TASK TO CARRY OUT
Word for word, restate every record.

━━━━━ LISTED RECORDS

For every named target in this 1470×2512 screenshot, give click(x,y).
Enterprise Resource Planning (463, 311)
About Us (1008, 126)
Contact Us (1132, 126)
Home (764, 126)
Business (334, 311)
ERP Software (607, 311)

━━━━━━━━━━

RESULT FOR THIS EXERCISE
For every named target in this 1470×2512 screenshot, give click(x,y).
Enterprise Resource Planning (463, 311)
About Us (1008, 126)
Contact Us (1132, 126)
Home (764, 126)
Business (334, 311)
ERP Software (607, 311)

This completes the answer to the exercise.